Comprehending Appraisals

Purchasing a home can be the most significant investment some might ever consider. Whether it's where you raise your family, an additional vacation home or a rental fixer upper, the purchase of real property is a detailed transaction that requires multiple people working in concert to see it through.

Practically all the participants are very familiar. The most familiar face in the exchange is the real estate agent. Next, the bank provides the financial capital required to bankroll the transaction. And the title company ensures that all details of the transaction are completed and that the title is clear to pass to the buyer from the seller.

To learn more about appraising, click here to see a short video or call us today to talk about your specific property.

So, who's responsible for making sure the value of the real estate is consistent with the purchase price? In comes the appraiser. We provide an unbiased estimate of what a buyer could expect to pay — or a seller receive — for a property, where both buyer and seller are informed parties. A licensed, certified, professional appraiser from Greater Houston Area Appraisals will ensure, you as an interested party, are informed.

Inspecting the subject property

To determine an accurate status of the property, it's our duty to first complete a thorough inspection. We must see aspects of the property hands on, such as the number of bedrooms and bathrooms, the location, and so on, to ensure they really are present and are in the shape a typical person would expect them to be. The inspection often includes a sketch of the floorplan, ensuring the square footage is proper and illustrating the layout of the property. Most importantly, the appraiser identifies any obvious amenities - or defects - that would affect the value of the house.

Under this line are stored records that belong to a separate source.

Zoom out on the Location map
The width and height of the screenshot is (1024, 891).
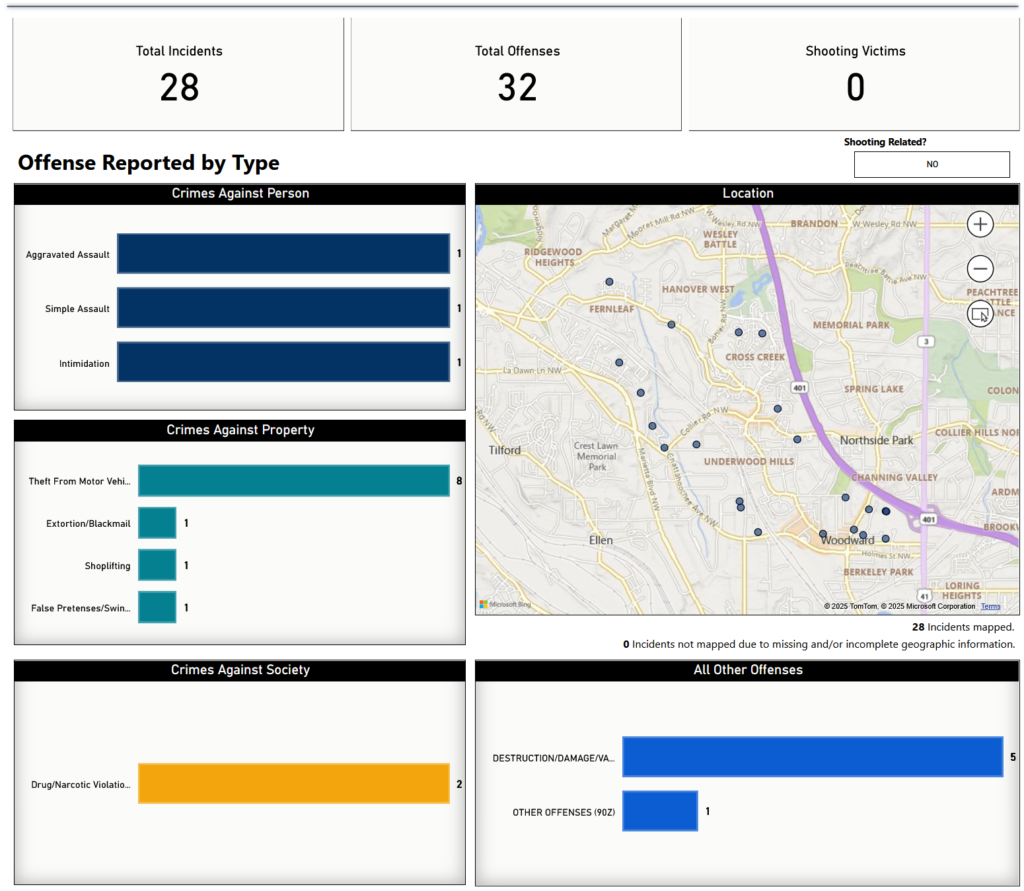980,269
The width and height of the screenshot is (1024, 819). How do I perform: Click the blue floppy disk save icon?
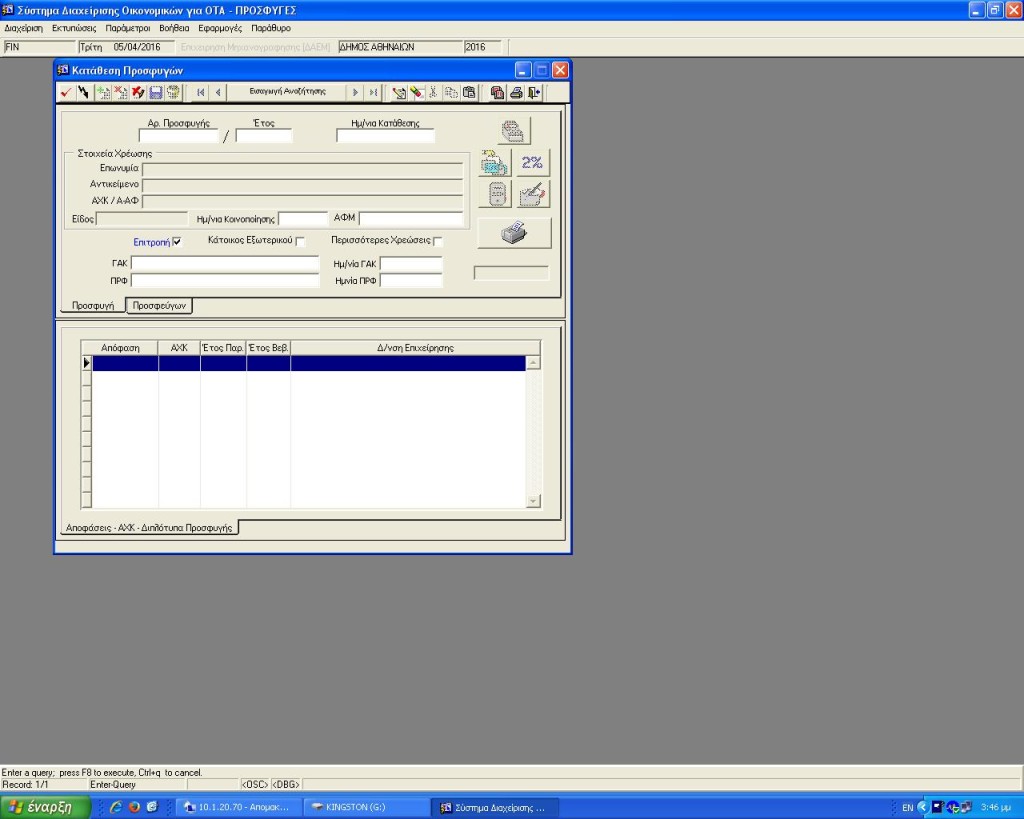(x=156, y=93)
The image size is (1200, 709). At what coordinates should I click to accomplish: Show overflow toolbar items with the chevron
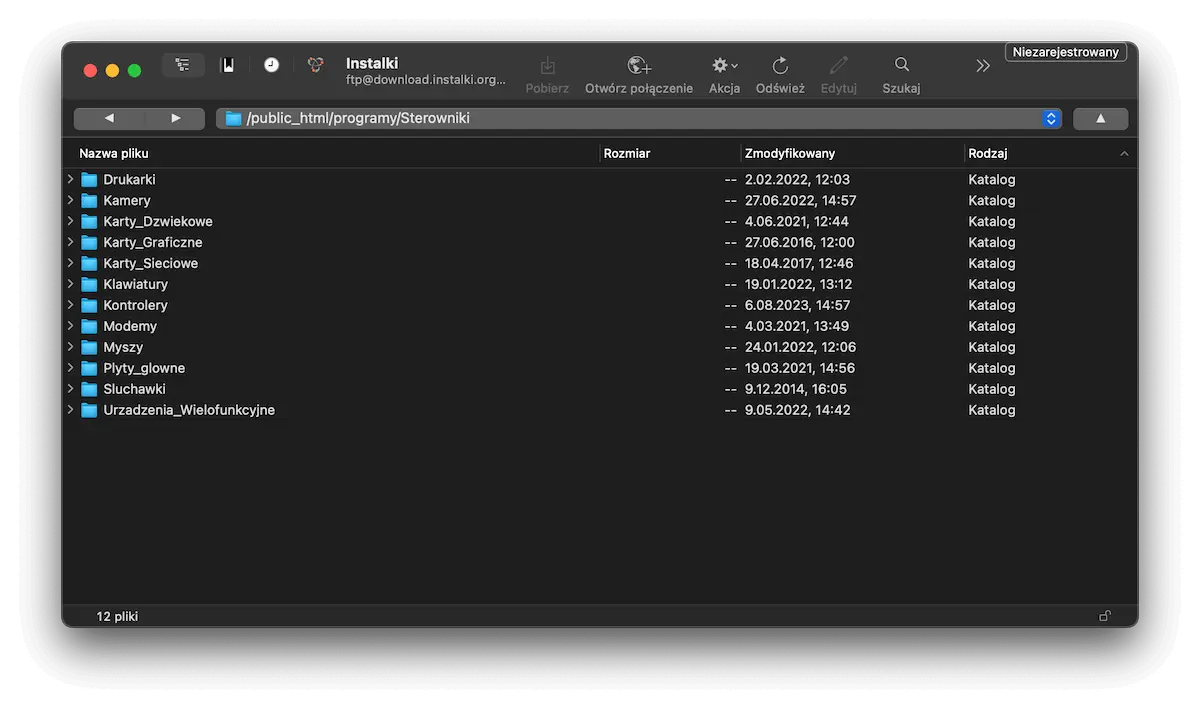[982, 64]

Once the site has been inspected, an appraiser uses two or three approaches to determining the value of real property: paired sales analysis and, in the case of a rental property, an income approach.

Cost Approach

This is where the appraiser pulls information on local construction costs, the cost of labor and other elements to calculate how much it would cost to replace the property being appraised. This estimate usually sets the upper limit on what a property would sell for. It's also the least used predictor of value.

Paired Sales Analysis

Appraisers get to know the neighborhoods in which they appraise. They thoroughly understand the value of specific features to the residents of that area. Then, the appraiser looks up recent sales in close proximity to the subject and finds properties which are 'comparable' to the property in question. Using knowledge of the value of certain items such as square footage, extra bathrooms, hardwood floors, fireplaces or view lots (just to name a few), we adjust the comparable properties so that they are more accurately in line with the features of subject.

  • Say, for example, the comparable has an extra half bath that the subject doesn't, the appraiser may subtract the value of that half bath from the sales price of the comparable.
  • In the case where the subject has something such as an extra half bath that a comparable doesn't have, the appraiser might add the value of that bath to the comparable property.

In the end, the appraiser reconciles the adjusted sales prices of all the comps and then derives an opinion of what the subject could sell for. At Greater Houston Area Appraisals, we are an authority in knowing the value of particular items in Cypress and Harris County neighborhoods. The sales comparison approach to value is commonly given the most consideration when an appraisal is for a home sale.

Valuation Using the Income Approach

A third way of valuing real estate is sometimes applied when an area has a measurable number of renter occupied properties. In this case, the amount of revenue the property produces is taken into consideration along with other rents in the area for comparable properties to determine the current value.

Arriving at a Value Conclusion

Analyzing the data from all approaches, the appraiser is then ready to state an estimated market value for the subject property. Note: While the appraised value is probably the most accurate indication of what a house is worth, it may not be the price at which the property closes. Depending on the individual circumstances of the buyer or seller, their level of urgency or a buyer's desire for that exact property, the closing price of a home can always be driven up or down.But the appraised value is typically used as a guideline for lenders who don't want to loan a buyer more money than the property is actually worth. The bottom line is, an appraiser from Greater Houston Area Appraisals will guarantee you discover the most fair and balanced property value, so you can make wise real estate decisions.